E a verdade é que os últimos jogos também têm servido para a Juventus arrumar o tal dossiê que abriu a primeira polémica da temporada. Se durante toda a época foi notório que Cristiano Ronaldo e Maurizio Sarri não se davam bem — com o jogador português a chegar a revirar os olhos depois de receber instruções do treinador –, a relação entre um e outro parece ter melhorado substancialmente nas últimas semanas. Contra a Lazio, Ronaldo aproximou-se do banco depois de marcar um dos golos e cumprimentou Sarri, numa imagem praticamente inédita desde que o técnico chegou a Turim. Esta quarta-feira, na véspera da visita a Udinese que acabou por terminar em frustração, foi o treinador a desfazer-se em elogios ao capitão da Seleção Nacional.

CR7 chega aos 35 anos a jogar como Pelé, Cruyff ou Maradona. Ao contrário deles, ainda tem sete objetivos (e um envolve Pelé)

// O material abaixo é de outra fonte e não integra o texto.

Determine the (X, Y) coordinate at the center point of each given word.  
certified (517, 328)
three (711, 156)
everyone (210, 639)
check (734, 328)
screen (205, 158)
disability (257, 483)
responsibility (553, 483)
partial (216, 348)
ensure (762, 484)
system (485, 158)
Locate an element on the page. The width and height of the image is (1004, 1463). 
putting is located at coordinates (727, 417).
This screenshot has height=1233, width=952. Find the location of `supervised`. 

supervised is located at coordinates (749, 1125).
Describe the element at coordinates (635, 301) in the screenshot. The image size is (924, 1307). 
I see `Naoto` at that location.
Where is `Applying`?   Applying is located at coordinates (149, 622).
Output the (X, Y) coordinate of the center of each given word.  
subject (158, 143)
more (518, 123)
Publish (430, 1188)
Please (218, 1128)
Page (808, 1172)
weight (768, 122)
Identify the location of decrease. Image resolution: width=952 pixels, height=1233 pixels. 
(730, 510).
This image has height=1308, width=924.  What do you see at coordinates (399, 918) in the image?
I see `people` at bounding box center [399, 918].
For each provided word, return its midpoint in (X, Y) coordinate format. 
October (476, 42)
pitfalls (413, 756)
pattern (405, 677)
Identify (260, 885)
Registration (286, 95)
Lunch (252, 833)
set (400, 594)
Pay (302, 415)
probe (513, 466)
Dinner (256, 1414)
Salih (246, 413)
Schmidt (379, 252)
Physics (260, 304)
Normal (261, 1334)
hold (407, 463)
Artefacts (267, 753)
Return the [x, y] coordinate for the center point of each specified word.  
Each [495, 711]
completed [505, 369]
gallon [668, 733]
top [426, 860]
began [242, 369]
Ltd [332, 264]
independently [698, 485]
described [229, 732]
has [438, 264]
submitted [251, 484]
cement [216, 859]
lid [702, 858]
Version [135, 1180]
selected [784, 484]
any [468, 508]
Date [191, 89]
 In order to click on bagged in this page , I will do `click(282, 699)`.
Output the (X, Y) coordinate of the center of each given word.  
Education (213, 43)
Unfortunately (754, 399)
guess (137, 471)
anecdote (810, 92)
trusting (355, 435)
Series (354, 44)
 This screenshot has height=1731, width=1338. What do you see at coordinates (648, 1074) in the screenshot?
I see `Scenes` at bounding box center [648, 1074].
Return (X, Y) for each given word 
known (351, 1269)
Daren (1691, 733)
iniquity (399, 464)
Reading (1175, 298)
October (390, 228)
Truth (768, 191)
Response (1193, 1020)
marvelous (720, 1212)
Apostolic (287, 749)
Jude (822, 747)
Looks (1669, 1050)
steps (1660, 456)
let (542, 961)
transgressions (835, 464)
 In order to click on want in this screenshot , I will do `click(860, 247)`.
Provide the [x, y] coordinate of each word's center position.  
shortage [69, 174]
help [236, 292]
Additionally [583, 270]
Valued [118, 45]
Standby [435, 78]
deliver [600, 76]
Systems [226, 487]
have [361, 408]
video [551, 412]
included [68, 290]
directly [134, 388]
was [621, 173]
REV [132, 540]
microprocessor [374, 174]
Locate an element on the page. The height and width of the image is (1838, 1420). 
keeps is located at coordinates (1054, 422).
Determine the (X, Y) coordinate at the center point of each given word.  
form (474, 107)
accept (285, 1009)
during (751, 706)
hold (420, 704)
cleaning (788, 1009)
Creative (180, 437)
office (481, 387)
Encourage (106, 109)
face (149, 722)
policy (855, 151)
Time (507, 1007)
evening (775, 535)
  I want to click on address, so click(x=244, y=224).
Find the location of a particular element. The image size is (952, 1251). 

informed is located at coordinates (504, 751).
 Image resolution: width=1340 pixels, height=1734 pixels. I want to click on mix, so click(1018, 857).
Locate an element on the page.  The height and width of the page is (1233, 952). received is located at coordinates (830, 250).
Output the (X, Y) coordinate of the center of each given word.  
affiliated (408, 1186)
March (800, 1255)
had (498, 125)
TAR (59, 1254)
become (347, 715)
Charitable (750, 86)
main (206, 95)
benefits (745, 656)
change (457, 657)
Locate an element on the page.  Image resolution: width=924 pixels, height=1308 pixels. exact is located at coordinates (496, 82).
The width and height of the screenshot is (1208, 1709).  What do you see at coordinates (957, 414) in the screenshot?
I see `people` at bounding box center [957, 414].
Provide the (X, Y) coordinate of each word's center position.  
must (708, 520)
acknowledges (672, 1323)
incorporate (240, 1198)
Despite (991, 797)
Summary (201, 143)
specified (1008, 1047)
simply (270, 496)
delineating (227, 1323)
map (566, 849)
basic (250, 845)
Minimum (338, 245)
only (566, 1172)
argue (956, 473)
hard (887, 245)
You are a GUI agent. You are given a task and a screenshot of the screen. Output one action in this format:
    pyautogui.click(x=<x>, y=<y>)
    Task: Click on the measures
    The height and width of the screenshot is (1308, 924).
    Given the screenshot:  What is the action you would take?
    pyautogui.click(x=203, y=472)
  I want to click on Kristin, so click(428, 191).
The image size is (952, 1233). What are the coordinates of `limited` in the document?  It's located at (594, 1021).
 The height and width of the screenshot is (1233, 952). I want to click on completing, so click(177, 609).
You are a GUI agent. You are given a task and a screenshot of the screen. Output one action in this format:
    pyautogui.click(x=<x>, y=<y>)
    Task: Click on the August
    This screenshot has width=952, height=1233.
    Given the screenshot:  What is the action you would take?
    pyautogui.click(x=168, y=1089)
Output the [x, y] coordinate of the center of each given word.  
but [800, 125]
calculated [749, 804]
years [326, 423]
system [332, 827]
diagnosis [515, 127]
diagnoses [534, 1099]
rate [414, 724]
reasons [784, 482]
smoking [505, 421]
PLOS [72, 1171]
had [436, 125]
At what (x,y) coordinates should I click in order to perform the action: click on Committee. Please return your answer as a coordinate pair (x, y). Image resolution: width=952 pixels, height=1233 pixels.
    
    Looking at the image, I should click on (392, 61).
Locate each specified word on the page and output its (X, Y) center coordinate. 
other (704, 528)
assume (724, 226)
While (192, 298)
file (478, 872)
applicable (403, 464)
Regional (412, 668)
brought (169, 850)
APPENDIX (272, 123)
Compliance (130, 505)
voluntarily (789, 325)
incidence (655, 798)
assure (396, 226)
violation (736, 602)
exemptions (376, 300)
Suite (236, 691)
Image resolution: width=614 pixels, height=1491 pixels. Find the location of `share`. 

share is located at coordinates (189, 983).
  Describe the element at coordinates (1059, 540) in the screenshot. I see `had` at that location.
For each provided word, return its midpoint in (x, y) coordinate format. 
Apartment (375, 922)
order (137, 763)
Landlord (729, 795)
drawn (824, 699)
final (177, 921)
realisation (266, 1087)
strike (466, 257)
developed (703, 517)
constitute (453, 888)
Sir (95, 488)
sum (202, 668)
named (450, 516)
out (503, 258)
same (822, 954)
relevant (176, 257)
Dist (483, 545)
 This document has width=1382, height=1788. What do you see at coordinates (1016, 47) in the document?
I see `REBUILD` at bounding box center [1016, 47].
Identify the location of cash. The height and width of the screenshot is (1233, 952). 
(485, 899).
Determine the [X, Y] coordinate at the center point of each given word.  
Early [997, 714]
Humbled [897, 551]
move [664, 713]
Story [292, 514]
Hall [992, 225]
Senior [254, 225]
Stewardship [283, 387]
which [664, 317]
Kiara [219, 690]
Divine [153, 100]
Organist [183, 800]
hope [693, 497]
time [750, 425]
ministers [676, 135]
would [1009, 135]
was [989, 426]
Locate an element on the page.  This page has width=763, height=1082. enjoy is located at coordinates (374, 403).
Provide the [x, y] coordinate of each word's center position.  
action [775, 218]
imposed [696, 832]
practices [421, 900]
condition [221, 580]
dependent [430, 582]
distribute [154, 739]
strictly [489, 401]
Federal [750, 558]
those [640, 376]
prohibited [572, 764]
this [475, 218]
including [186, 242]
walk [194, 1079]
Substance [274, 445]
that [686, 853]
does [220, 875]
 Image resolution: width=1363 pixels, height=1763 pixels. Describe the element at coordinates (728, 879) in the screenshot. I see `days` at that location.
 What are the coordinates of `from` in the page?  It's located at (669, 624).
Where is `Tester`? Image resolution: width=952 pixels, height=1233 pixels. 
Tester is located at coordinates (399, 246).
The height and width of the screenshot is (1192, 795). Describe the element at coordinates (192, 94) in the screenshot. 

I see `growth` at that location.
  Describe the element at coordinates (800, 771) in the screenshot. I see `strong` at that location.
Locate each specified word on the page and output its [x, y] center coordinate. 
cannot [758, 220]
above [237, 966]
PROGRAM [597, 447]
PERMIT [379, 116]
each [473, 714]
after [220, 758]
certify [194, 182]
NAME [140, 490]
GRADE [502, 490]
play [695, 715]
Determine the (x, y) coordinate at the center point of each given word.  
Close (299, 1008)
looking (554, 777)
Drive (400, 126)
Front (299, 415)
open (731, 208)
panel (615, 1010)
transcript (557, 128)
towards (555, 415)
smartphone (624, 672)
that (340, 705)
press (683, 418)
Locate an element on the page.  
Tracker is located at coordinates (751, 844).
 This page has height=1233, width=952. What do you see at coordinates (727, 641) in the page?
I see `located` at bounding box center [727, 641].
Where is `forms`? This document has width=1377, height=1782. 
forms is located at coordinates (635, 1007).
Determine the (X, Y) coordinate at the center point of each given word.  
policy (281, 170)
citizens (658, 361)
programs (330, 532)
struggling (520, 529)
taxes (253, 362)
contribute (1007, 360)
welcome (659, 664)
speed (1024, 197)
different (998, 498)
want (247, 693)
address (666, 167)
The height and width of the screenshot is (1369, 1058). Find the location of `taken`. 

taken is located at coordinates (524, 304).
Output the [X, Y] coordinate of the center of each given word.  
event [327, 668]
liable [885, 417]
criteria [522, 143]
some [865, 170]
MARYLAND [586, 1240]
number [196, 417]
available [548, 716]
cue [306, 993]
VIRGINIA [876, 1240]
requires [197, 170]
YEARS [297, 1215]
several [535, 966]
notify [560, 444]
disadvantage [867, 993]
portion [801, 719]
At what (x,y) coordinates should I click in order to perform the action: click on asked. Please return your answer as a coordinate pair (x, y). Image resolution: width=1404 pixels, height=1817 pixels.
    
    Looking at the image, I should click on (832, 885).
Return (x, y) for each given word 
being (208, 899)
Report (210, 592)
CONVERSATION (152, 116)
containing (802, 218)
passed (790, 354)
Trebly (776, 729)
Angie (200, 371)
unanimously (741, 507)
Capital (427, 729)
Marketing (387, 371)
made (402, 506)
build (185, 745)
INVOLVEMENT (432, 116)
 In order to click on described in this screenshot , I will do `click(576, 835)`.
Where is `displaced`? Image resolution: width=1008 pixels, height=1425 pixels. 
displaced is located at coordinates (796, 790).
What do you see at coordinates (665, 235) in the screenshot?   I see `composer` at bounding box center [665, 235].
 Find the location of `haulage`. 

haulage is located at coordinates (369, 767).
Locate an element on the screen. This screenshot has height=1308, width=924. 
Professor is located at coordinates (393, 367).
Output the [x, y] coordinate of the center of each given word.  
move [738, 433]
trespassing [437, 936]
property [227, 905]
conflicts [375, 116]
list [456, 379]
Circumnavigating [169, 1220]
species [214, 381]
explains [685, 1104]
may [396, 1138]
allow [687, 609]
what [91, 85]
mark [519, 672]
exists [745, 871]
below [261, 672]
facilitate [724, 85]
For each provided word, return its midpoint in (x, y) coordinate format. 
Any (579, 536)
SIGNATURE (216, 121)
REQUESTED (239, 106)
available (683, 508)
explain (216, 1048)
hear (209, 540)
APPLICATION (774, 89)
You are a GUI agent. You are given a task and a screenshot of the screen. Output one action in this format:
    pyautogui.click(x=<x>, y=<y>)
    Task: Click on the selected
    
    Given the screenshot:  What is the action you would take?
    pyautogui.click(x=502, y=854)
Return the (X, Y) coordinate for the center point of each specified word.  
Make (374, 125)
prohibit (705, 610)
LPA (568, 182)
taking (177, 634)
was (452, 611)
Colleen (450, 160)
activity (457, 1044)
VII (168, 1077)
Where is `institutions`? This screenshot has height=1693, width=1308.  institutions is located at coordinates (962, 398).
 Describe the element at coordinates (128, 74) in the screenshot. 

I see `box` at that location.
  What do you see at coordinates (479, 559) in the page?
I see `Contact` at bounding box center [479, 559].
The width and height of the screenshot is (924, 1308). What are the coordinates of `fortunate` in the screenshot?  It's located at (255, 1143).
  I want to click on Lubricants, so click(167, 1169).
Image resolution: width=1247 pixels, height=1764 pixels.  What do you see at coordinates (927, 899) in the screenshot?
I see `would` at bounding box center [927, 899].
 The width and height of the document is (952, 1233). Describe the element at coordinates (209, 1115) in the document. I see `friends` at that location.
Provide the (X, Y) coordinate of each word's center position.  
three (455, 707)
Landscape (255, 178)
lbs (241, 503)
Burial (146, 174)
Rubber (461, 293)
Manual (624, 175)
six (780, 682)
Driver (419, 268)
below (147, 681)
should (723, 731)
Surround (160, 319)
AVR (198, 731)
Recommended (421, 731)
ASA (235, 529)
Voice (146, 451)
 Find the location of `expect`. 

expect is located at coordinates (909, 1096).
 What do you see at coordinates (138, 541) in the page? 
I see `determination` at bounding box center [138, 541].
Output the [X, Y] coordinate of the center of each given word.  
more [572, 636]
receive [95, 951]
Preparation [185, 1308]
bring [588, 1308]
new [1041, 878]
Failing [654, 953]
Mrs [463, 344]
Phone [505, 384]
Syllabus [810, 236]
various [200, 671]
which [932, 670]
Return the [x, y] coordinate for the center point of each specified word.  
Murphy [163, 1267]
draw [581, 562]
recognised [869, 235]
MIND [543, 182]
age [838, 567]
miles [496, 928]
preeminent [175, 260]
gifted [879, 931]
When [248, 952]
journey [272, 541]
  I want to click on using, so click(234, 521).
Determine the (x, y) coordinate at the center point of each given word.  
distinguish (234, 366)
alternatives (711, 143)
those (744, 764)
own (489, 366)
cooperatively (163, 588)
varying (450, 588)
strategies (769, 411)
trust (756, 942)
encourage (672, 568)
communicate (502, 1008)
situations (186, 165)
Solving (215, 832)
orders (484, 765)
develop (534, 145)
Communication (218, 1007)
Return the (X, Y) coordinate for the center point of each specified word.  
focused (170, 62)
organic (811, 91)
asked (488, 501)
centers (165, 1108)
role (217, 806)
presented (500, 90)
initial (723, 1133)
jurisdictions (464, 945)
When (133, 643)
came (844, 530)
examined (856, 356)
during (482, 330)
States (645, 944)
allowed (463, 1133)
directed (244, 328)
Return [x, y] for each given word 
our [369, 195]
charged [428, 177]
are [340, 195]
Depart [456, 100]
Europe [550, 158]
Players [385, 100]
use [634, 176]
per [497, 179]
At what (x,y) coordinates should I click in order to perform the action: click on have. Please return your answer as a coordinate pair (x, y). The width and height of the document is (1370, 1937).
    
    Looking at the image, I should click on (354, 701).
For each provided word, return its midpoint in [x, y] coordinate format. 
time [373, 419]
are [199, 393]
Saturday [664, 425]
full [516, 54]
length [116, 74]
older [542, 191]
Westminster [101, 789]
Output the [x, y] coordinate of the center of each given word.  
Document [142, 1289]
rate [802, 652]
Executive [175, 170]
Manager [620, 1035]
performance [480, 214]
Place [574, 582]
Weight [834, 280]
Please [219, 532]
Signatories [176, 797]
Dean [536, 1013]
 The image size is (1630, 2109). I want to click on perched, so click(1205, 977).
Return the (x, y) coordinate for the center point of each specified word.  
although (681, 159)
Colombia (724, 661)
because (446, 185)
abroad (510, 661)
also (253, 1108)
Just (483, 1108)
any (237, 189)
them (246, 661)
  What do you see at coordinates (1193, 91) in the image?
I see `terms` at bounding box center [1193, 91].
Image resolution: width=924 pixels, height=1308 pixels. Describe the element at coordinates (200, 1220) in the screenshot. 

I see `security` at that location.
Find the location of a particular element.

“Falei com o Cristiano e disse-me que se sente muito bem. Tem uma grandíssima capacidade de recuperação, faz parte do seu ADN, como a capacidade de projetar-se até ao próximo objetivo a nível coletivo e individual. As suas capacidades de recuperação física e mental não são comuns”, disse Sarri, que acrescentou ainda que o português é “um campeão a nível mental e técnico”, assim como um “campeão da cabeça aos pés”, que tem uma capacidade “descomunal” para gerir as energias. Se ainda não é totalmente líquido que o italiano vai estar no comando técnico da Juventus na próxima temporada, uma coisa é certa: o ponto de partida da relação entre o treinador e a principal estrela da equipa está nesta altura no melhor momento possível.

Com o título conquistado este domingo, Cristiano Ronaldo pode agora entrar em “modo Champions” para ir atrás do principal motivo que o levou a mudar-se de Madrid para Turim, ainda em 2018 — vencer a Liga dos Campeões em três países diferentes, em três clubes diferentes e levar a Juventus até ao troféu europeu que escapa há mais de 20 anos. Pelo meio, e sem corrida pela Bola de Ouro esta época depois de a France Football anunciar que não vai entregar o prémio em 2020, Cristiano Ronaldo tem ainda um objetivo para cumprir: ultrapassar Lewandowski e Immobile nas últimas duas jornadas da Serie A e arrecadar a quinta Bota de Ouro da carreira, ficando a uma de Lionel Messi.